Maroto, el dispensador de la dignidad pepera
Ignacio Ruiz Quintano
Abc
Luego de mucho buscar en los cubos del 78, un juez descubrió que Rita Barberá, valenciana de Gutiérrez Solana (¡populista!, ¡populista!), había ingresado mil euros en la cuenta de su partido, que le devolvió dos billetes de quinientos, los “binladen” (porque nadie los había visto). Fue suficiente para montar el auto de fe (llamémoslo falla, por Valencia) que la partidocracia necesitaba escenificar para sus cosas. Entonces Rita Barberá decidió morirse de asco y su cadáver, oh, justicia poética, pasó frente al Congreso de los Diputados en una carretilla.
¡Cielos! ¡La carretilla de Sanson (el verdugo de París, no el juez de Israel)!
–Es la víspera larga de la muerte de cada uno lo que vemos en la muerte de “cada otro” –avisó Ruano.

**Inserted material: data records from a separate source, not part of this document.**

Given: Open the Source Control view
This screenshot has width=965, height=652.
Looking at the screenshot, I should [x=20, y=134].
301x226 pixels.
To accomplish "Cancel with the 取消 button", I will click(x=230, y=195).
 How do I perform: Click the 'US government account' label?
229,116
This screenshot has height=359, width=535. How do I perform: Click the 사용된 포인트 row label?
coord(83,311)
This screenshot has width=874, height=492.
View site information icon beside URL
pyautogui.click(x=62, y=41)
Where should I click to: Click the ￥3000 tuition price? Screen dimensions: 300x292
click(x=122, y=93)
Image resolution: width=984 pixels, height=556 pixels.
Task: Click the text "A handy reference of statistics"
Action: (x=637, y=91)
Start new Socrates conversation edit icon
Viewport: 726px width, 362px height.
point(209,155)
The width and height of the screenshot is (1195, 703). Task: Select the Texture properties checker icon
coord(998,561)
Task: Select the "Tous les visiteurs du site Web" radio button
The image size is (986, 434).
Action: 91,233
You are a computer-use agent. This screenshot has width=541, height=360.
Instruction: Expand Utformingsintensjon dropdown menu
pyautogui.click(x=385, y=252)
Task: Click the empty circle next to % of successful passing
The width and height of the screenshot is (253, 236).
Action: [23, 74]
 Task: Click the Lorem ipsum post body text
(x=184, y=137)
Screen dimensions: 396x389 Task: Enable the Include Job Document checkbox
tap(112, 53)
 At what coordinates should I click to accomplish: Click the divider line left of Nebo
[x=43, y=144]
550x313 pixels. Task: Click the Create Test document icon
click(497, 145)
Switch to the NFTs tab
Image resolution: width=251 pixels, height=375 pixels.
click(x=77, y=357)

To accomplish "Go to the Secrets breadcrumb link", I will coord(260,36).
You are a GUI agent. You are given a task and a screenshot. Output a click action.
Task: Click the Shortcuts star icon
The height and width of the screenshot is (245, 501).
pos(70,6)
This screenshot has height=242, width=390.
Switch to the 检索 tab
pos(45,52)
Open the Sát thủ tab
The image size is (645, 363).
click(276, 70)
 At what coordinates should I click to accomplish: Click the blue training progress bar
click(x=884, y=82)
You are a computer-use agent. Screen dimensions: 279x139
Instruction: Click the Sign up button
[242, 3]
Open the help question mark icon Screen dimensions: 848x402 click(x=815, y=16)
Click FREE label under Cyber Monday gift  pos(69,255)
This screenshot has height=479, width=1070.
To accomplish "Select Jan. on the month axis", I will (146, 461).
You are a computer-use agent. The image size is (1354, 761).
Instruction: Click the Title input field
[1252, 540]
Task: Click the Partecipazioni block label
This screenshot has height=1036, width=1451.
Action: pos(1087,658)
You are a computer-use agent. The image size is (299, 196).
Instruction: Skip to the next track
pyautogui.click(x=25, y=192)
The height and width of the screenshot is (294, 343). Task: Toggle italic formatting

A Rita no la mataron los mugrillas de Pablemos, que hacen su papel, que es el de las hienas en “El Rey León”, sino los trepillas del Estado de Partidos “que con tanto trabajo nos hemos dado”, y el abanderado fue Rivera, el nadador desnudo de Barcelona y jefe de Felisuco, cuya única solución a la gobernabilidad (?) de España pasaba por que los peperos se deshicieran políticamente de Rita Barberá, es decir, de veinticinco años de sí mismos, trabajo en el que destacaron Lucrecia Levy y Estilicón Maroto, el último romano.
Apartada Rita Barberá, la partidocracia se pone otra vez en marcha, con Rivera definitivamente abrazado a la nómina del Estado, que da más que el waterpolo y permite, ay, poner cara entre Eliot Ness rompiendo botellas de whisky y Robert Kennedy asesorando la crisis de los misiles mientras decretas un límite de dos personas para habitar un piso.
–Los demócratas del mundo –tuitea el nadador– echaremos de menos el liderazgo, la inspiración, la cercanía y sentido institucional del presidente Obama.
Por eso Ganivet propuso cerrar con cerrojos, llaves y candados todas las puertas por donde el espíritu español se escapó de España, y por donde hay que esperar que ha de venir la salvación.